Bitcoin (BTC) has been trading within a tight range for the past five days as traders reassess their risk strategy after the Aug. 5 crypto market rout while awaiting critical macroeconomic indicators in the coming days.

Period of calm after massive BTC liquidation event

Bitcoin fell to a six-month low of around $49,650 during the Aug. 5 global market rout. This decline followed an immediate recovery, which took the BTC price to the session high of around $72,730 on Aug. 8.

However, since then, Bitcoin has remained confined within the $58,000-$62,000 range, with its recovery momentum weakening, particularly near the key psychological resistance at $60,000.

BTC/USD four-hour price chart. Source: TradingView

This calmer environment reflects the market\'s adjustment to a post-liquidation landscape, paving the way for more measured and stable trading activity.

Notably, Bitcoin’s sideways trend appeared after the liquidation of more than $350 million worth of long and short positions since Aug. 5.

Bitcoin total liquidations chart. Source: Coinglass

This period of turbulence saw a significant spike in Bitcoin\'s annualized realized volatility, which, as of Aug. 9, had reached its highest levels since March 2023.

Bitcoin annualized volatility (weekly timeframe).
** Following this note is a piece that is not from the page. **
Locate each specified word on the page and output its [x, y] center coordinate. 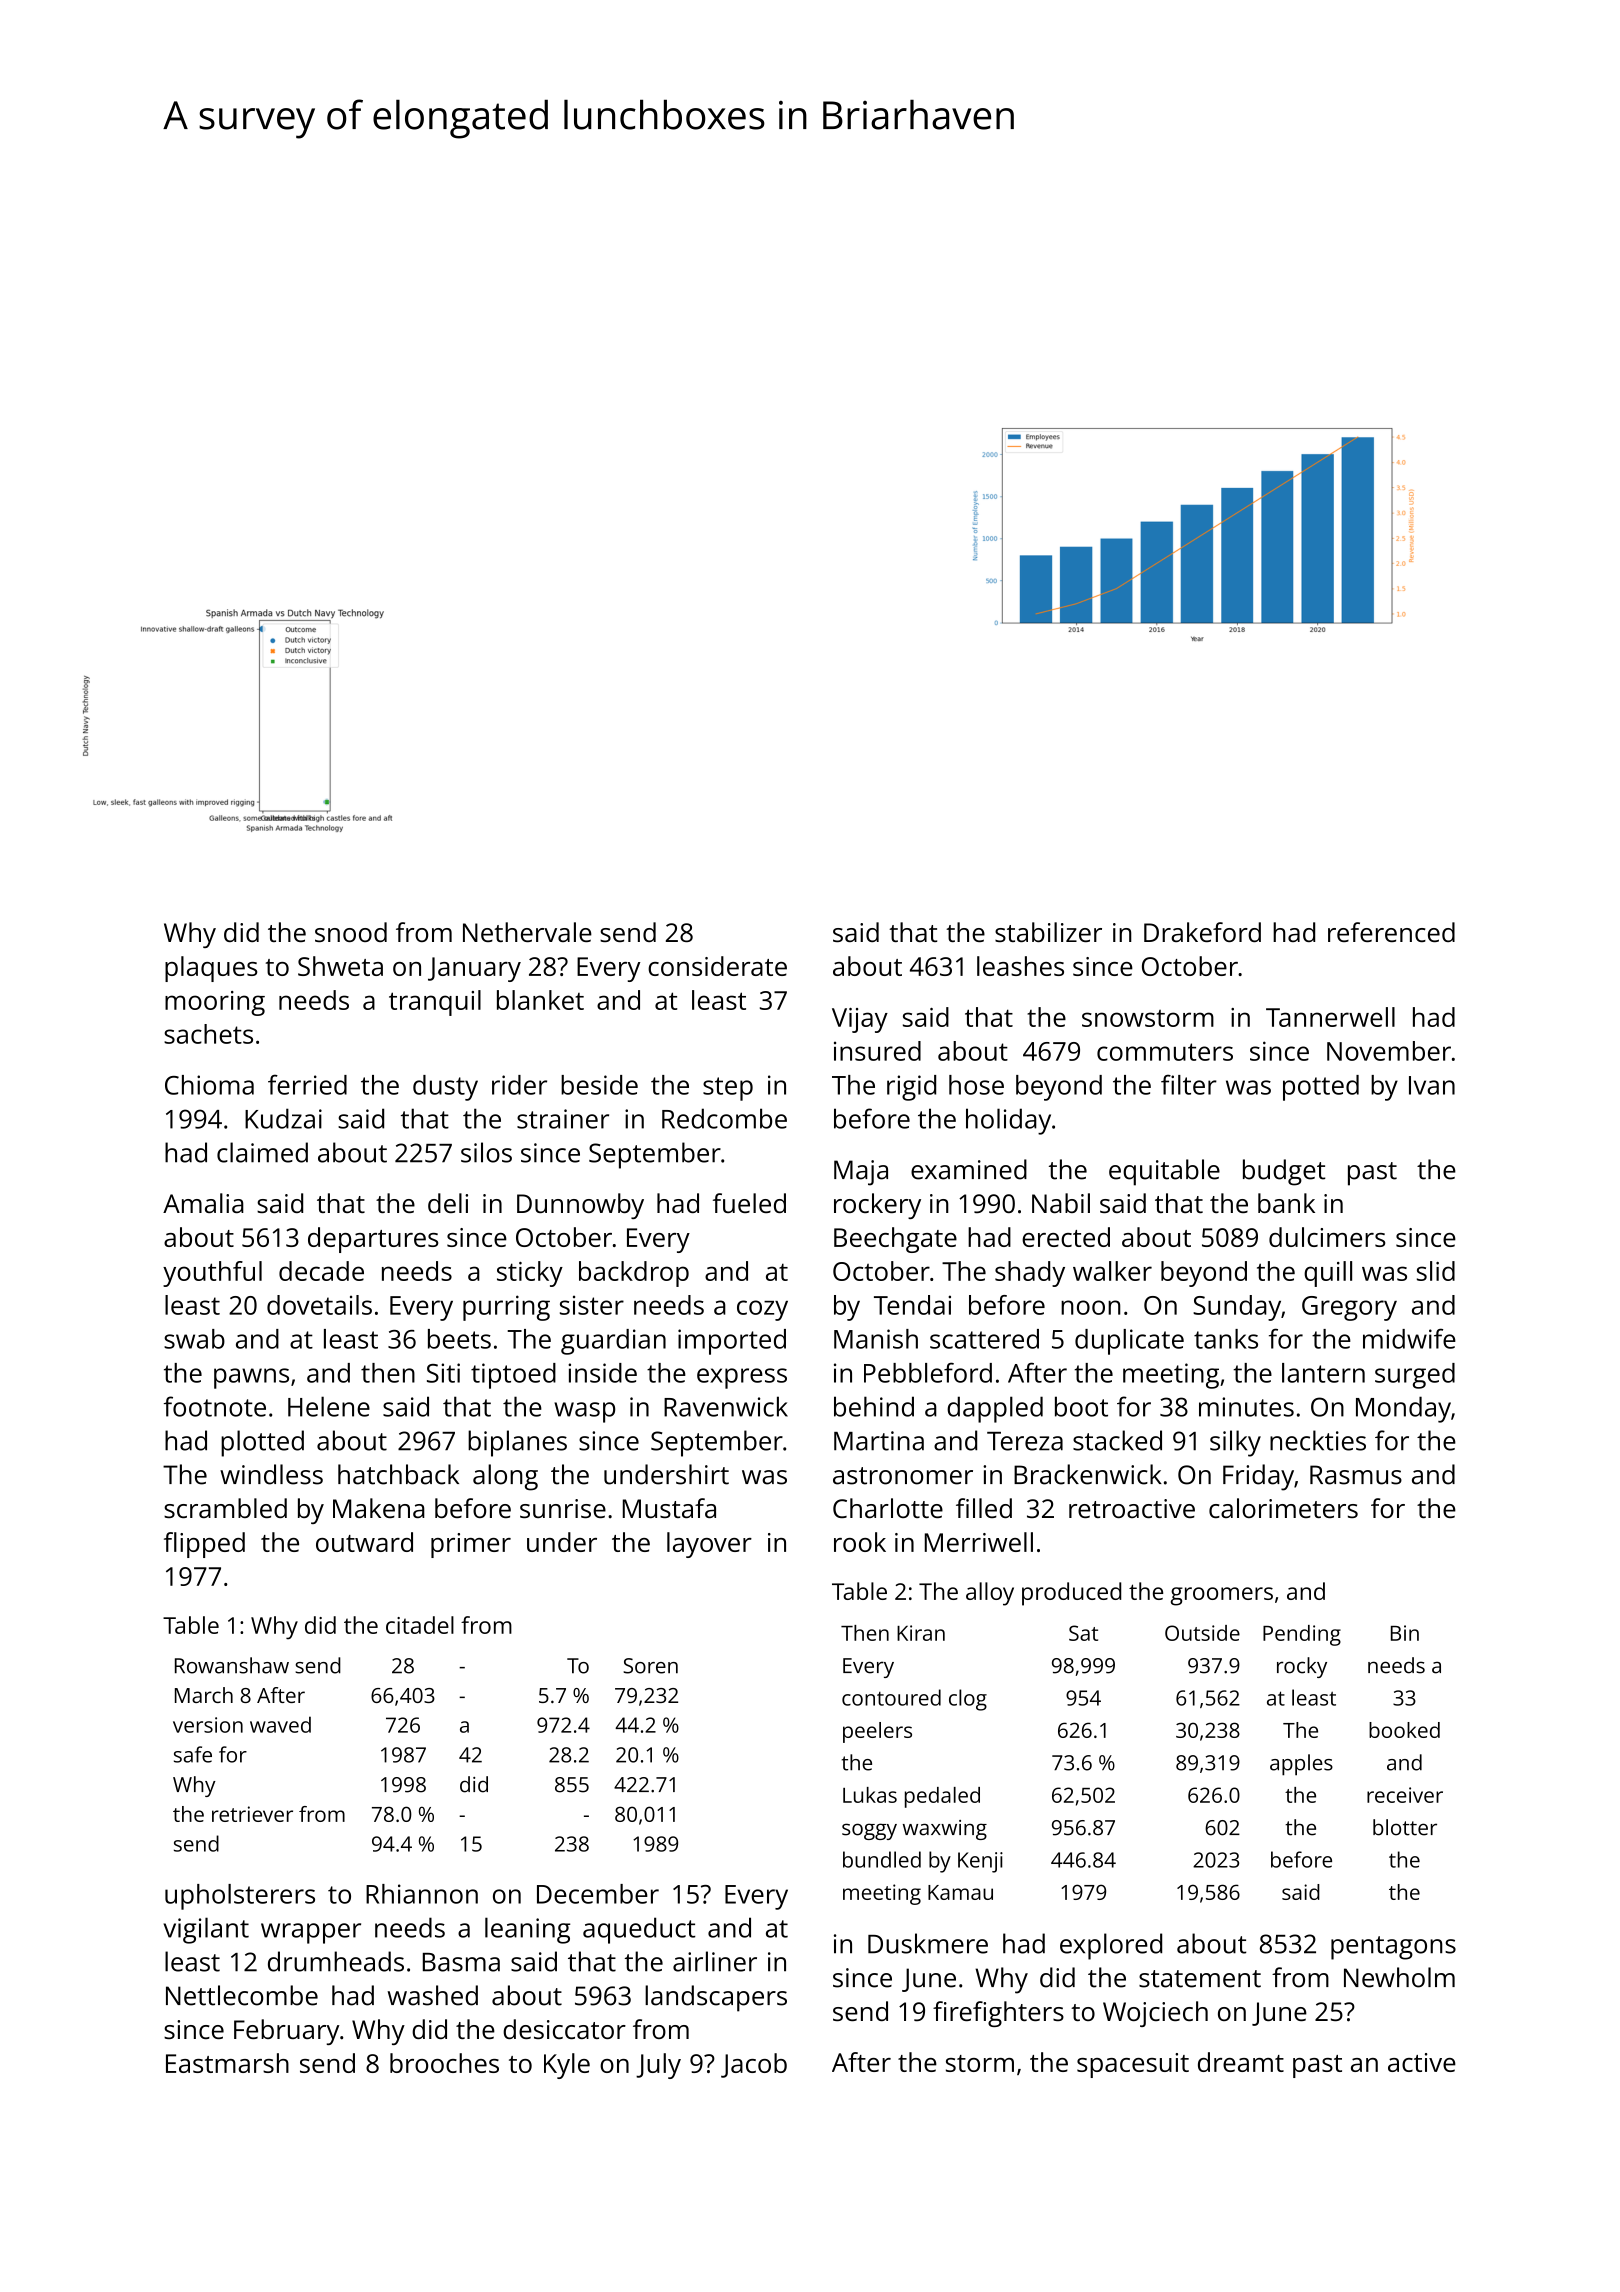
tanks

Source: Glassnode

The wave of liquidations effectively cleared out many leveraged positions, often a major source of heightened volatility. With these leveraged positions reduced, the market has experienced less extreme price movements, contributing to a more stable environment.

As the dust settles, traders and investors take the opportunity to reassess their strategies in light of the recent volatility. This reassessment has led to more cautious trading behavior, further supporting the stabilization of Bitcoin\'s price.
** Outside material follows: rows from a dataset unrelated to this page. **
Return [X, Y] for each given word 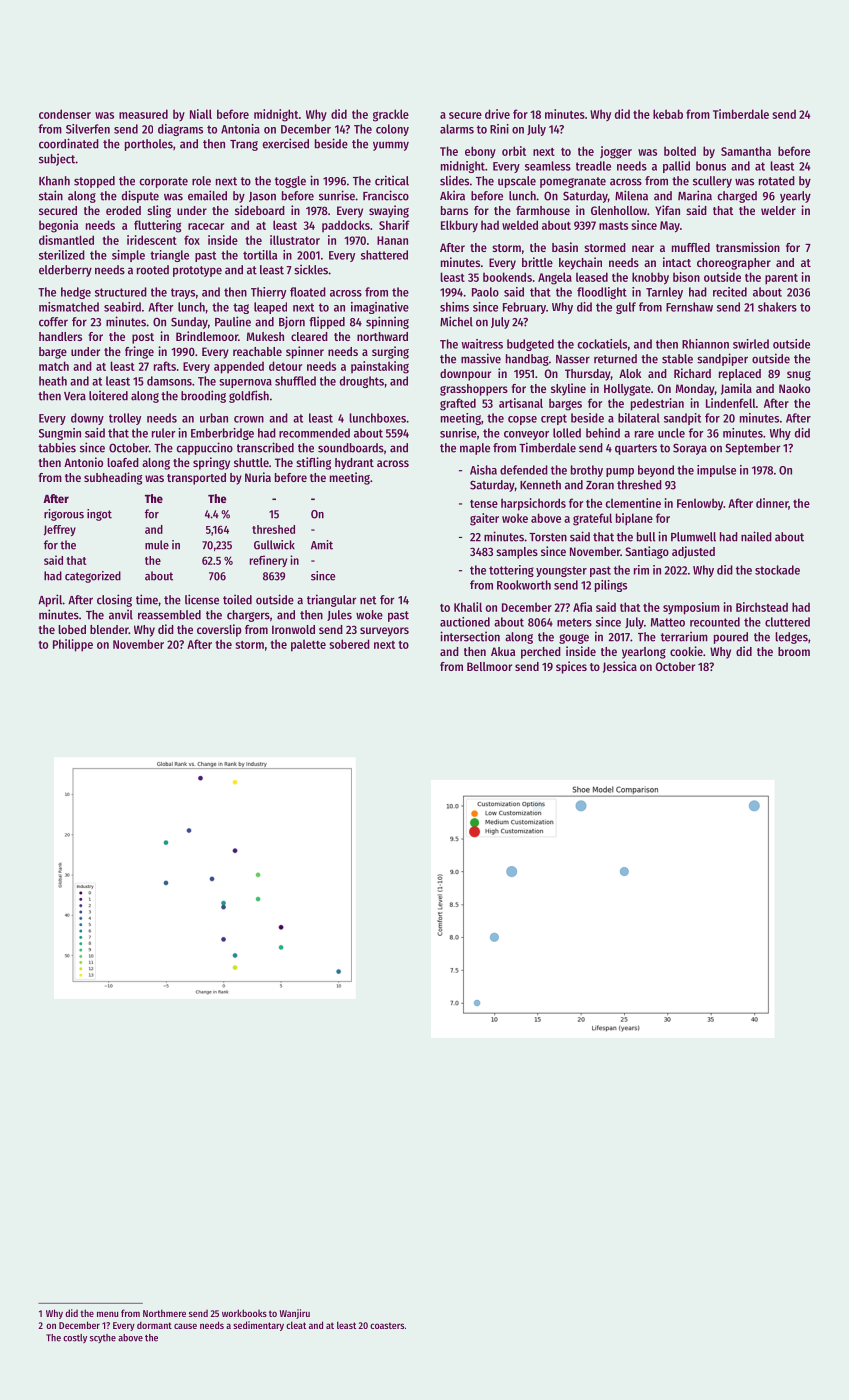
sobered [350, 644]
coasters [387, 1325]
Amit [322, 545]
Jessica [620, 667]
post [143, 338]
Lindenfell [731, 403]
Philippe [73, 645]
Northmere [164, 1313]
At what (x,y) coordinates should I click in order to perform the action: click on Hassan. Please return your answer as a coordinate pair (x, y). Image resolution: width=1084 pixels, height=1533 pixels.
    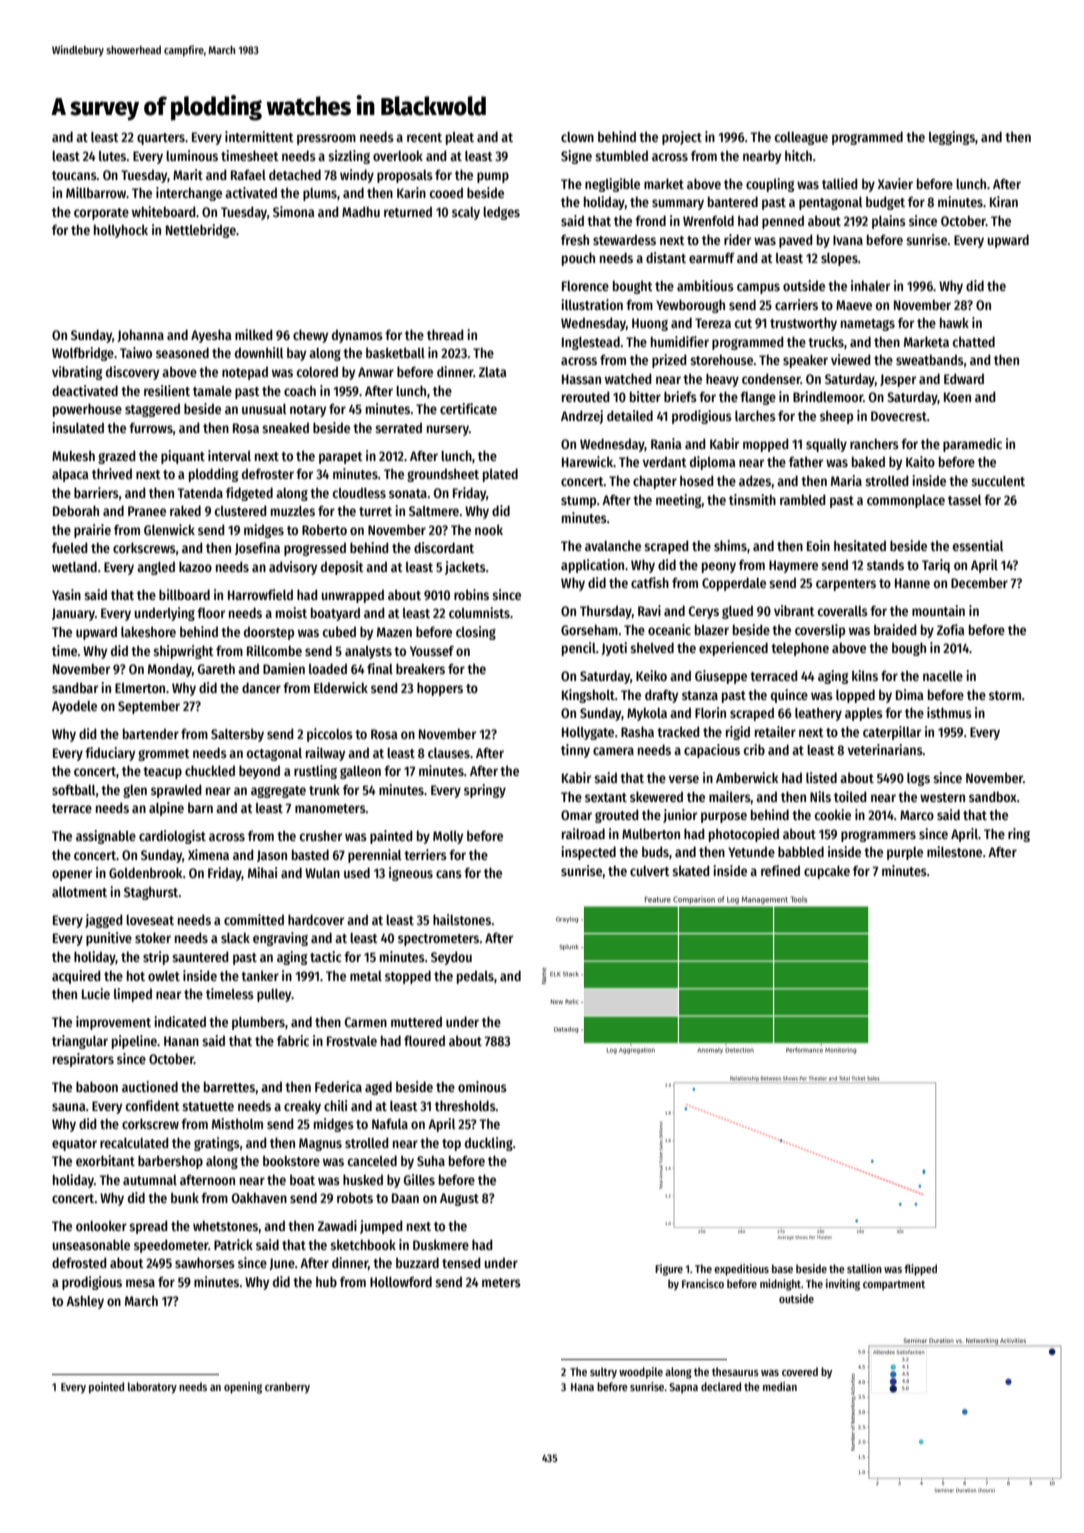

Consequently, both Bitcoin Futures open interest and volatility have declined significantly as the market has entered a period of sideways price consolidation.

Bitcoin futures open interest chart. Source: Coinglass

US inflation suspense

Bitcoin’s period of stability appears in the days leading up to key US economic data releases, particularly the Consumer Price Index (CPI) on Aug. 14.

Source: X

The inflation data will provide clues about the Federal Reserve’s interest rate path in the coming months. Notably, a decreasing CPI print could give the Fed room to cut rates in September, which may boost the market\'s appetite for non-yielding assets like stocks and cryptocurrencies, benefiting Bitcoin.

Target rate probabilities for September Fed meeting. Source: CME

The opposite scenario is a higher CPI print and Fed’s hawkish reaction, which may lead to a lower demand for Bitcoin and other riskier assets.

Crypto traders are avoiding making large moves or opening new positions until the data provides clearer insights into the economic outlook. This caution reduces trading activity and, consequently, more stable prices, particularly in the summer month of August.

BTC price bull flag consolidation

Bitcoin\'s ongoing pride consolidation trend is occurring inside what appears to be a bull flag pattern, characterized by the formation of two parallel, downward-sloping trendlines after a strong upside move. 

BTC/USD four-hour price chart. Source: TradingView

Bull flags typically resolve when the price breaks above their upper trendline and rises by as much as the length of the previous uptrend. Applying this technical rule to the current BTC/USD four-hour chart brings its upside target to $65,960.

This article does not contain investment advice or recommendations. Every investment and trading move involves risk, and readers should conduct their own research when making a decision.